É no campo que Papa-Nnukwu mora, é lá que ele estabelece as suas crenças. Já Nsukka, campus da Universidade, é o local em que Kambili buscará o equilíbrio entre as duas crenças. Representativamente, Nsukka é espaço de produção de conhecimento, de desenvolvimento humano, por isso é lá que os irmãos Kambili e Jaja alargam sua visão de mundo e percebem a relevância do equilíbrio das ações, dos discursos em âmbitos distintos da vida deles.

Entretanto, os espaços narrativos nos dois romances são irregulares, pois são modificados à medida que as personagens protagonistas também mudam, como o espaço da casa da família de Kambili, que muda de tamanho, cor e contorno quando a menina regressa da casa de sua tia e sofre severas agressões por parte de seu pai.

A casa, para os irmãos, já não era mais espaço familiar, parecia mais como uma imensa e luxuosa prisão, os hibiscos vermelhos e comuns, como a violência e o sangue da casa, encerram a mansão.

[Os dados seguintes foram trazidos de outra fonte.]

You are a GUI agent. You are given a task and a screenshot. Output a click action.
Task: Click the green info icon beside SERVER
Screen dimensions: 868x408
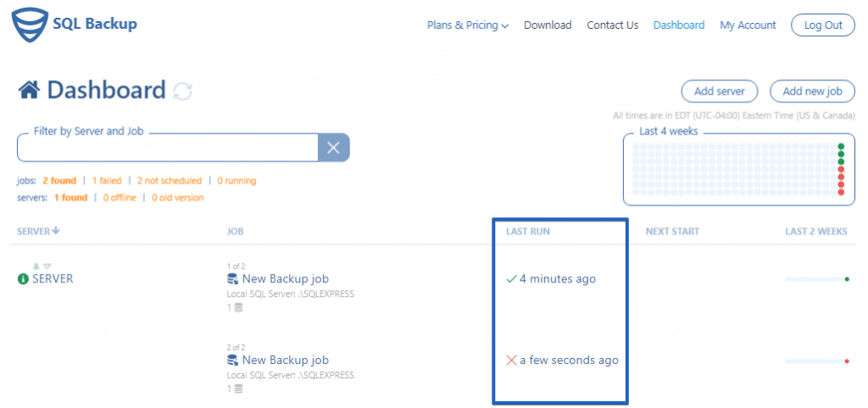point(23,279)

Por isso, para os irmãos, principalmente para Jaja, uma ruptura deveria ser concretizada. A primeira delas é o plantar hibiscos roxos trazidos de Nsukka, como se junto com os hibiscos a esperança e a mudança também pudessem florescer no espaço da casa.

Os sujeitos, ao desenvolverem suas produções em sociedade, nas duas narrativas, alteraram e, constantemente, ressignificam tanto as relações previamente estabelecidas como o meio em que estão inseridos.